:: TASK OBJECTIVE ::
All of the data must be written out verbatim, with pictures excluded.

[Excerpts from a dataset]
══════════

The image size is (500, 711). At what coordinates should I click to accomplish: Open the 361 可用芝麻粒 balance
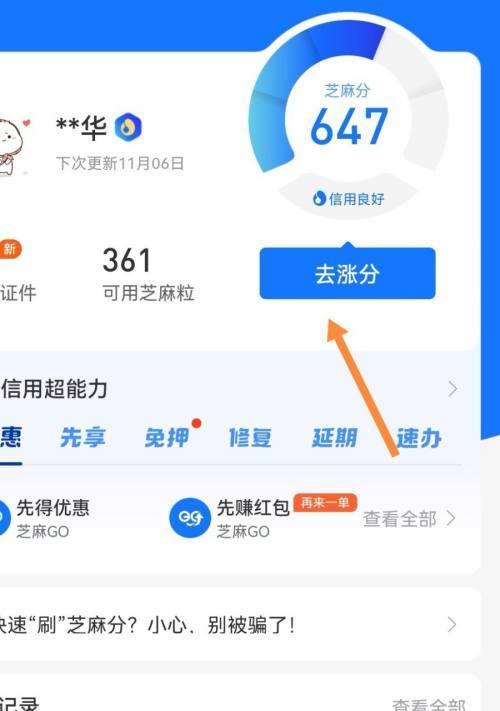(x=148, y=274)
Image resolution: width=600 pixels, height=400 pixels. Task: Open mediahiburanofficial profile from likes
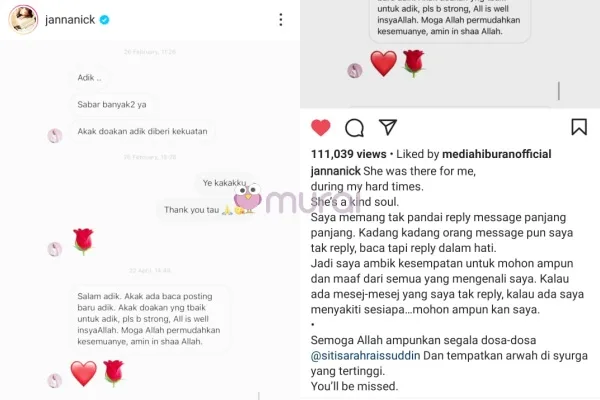pyautogui.click(x=497, y=154)
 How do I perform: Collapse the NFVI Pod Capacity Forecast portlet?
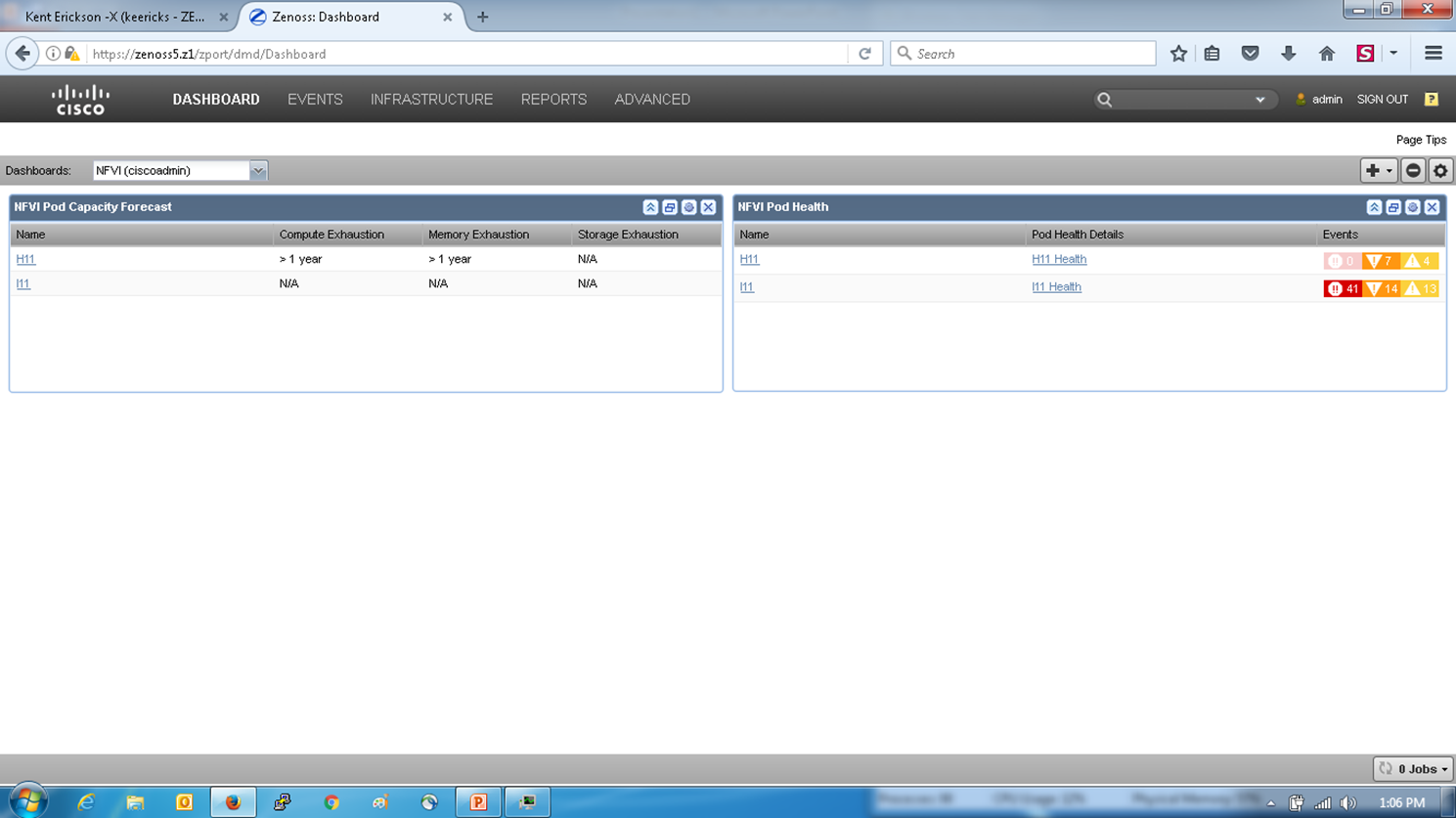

══════════

:: RESULT OF THIS EXERCISE ::
The image size is (500, 711). At what coordinates should I click to accomplish: Open the 361 可用芝麻粒 balance
(x=148, y=274)
Image resolution: width=600 pixels, height=400 pixels. Task: Open mediahiburanofficial profile from likes
pyautogui.click(x=497, y=154)
 How do I perform: Collapse the NFVI Pod Capacity Forecast portlet?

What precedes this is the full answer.